When will you introduce the VAT?
We’ll try to do that by the end of 2016 or 2017, and we’ll try to expedite it.
Sounds like Rand Paul and Ted Cruz, two other big fans of the evil VAT.

More from Economist on the plan's of the Crown Prince:
He seems determined to use the collapse in the price of oil, from $115 a barrel in 2014 to below $35, to enact radical economic reforms. This begins with fiscal retrenchment. Even after initial budget cuts last year, Saudi Arabia recorded a whopping budget deficit of 15% of GDP. Its pile of foreign reserves has fallen by $100 billion, to $650 billion. Even with its minimal debt of 5% of GDP, Saudi Arabia’s public finances are unsustainable for more than a few years...
Under his “Transformation Plan 2020”, set for publication by the end of the month, the prince wants to develop alternatives to oil and drastically to cut the public payroll, which acts as a form of unemployment benefit. To do so he wants to create jobs for a workforce that will double by 2030. Ministers speak of doubling private education to cover 30% of students, establishing charter schools and transforming public health care into an insurance-based system with expanded private provision. In addition to Aramco, the prince wants to sell stakes in state assets from telecoms to power stations and the national airline. The government is to sell land to developers, such as the 4m square metres it owns around Mecca, the most expensive real estate in the world. The prince sees huge promise in developing Islamic tourism to the holy sites; he hopes to boost the 18m annual visitors to 35m-45m in five years.

Sceptics abound. Reform has long been talked about but never implemented. Prince Muhammad’s ministers are astute, have PhDs from Western universities and speak the jargon of key performance indicators, but much of the government is deadweight. Even the unemployment figures are subject to doubt. “Few bits of the bureaucracy actually function at a high level,” says a Western diplomat. Even senior advisers question the kingdom’s capacity to find and absorb the trillions of dollars on which the plan is predicated.

In Jeddah, the commercial capital on the Red Sea, some businessmen remain sceptical, and speak more of exporting their wealth than investing it in the country.
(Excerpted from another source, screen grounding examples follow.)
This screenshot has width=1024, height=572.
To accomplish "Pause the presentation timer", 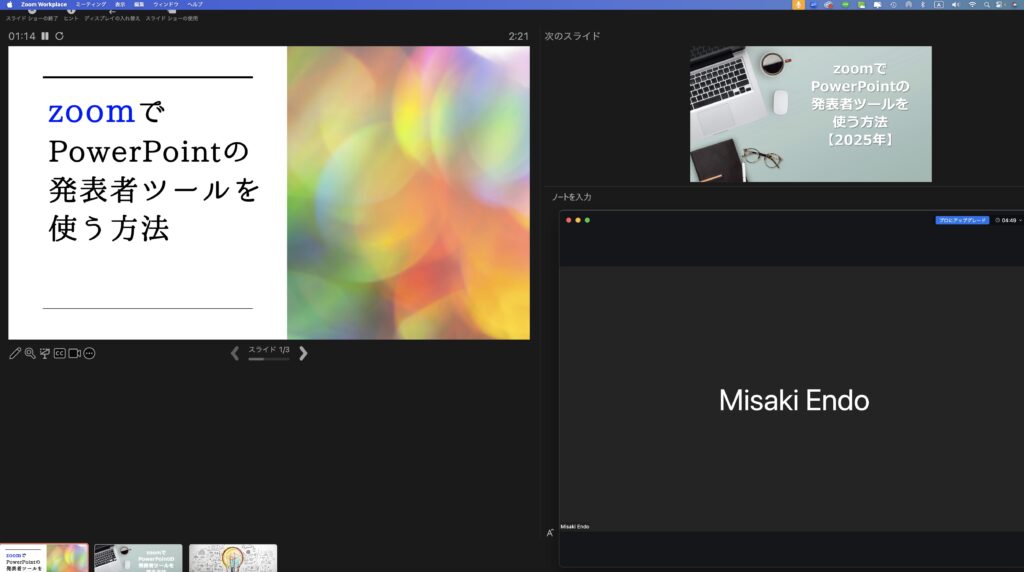I will click(x=45, y=36).
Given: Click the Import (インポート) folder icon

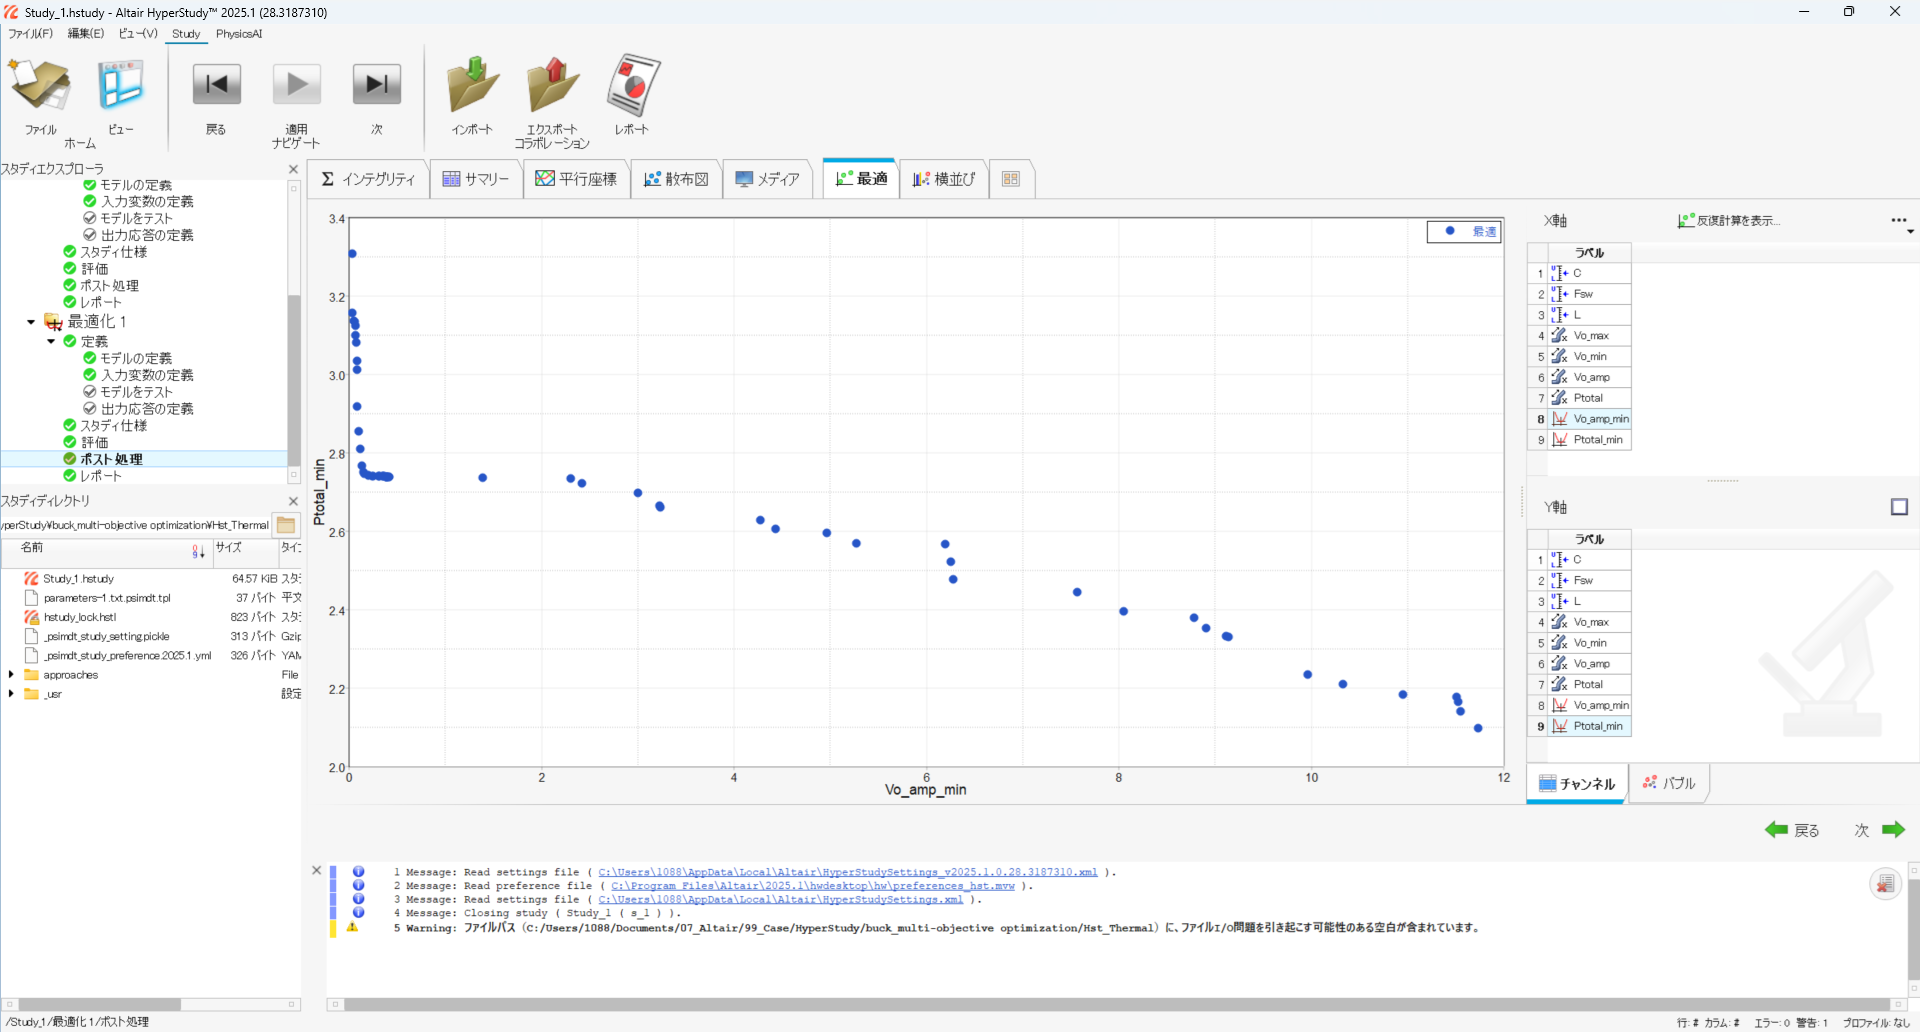Looking at the screenshot, I should (472, 87).
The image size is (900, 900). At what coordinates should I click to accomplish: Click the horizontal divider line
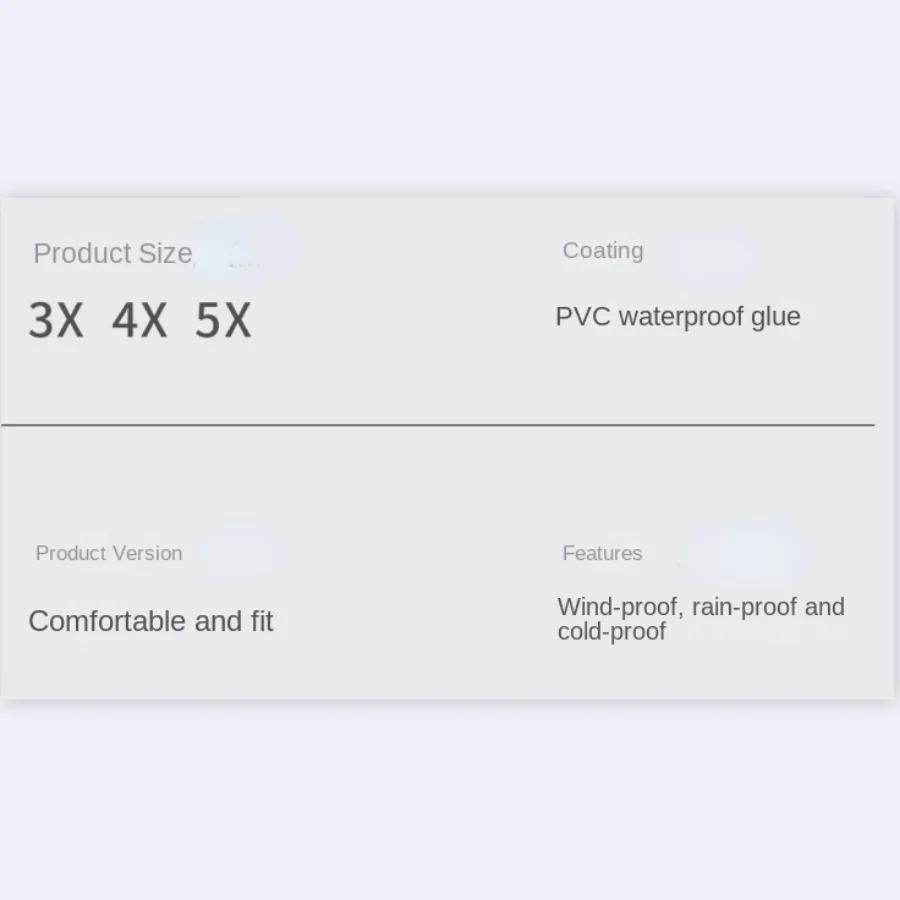click(x=437, y=425)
There is also suspicion of hidden motives. With each new elderly monarch, they say, favoured sons have indulged in self-aggrandisement, leaving courtiers to disguise their acquisitions as privatisations and economic reforms. Media reports of Prince Muhammad’s lavish parties in the Maldives and the crown prince’s house-hunting for a Sardinian villa worth half a billion euros are fodder for social media, of which Saudis are keen users.

As the man who ultimately controls the Public Investment Fund, the destination for many assets to be sold, and who has taken direct oversight of Aramco, the prince is already the subject of some muttering. What is true is that, for all his talk of transparency, his government continues to treat royal and state expenses as one and same; the royal component is a state secret.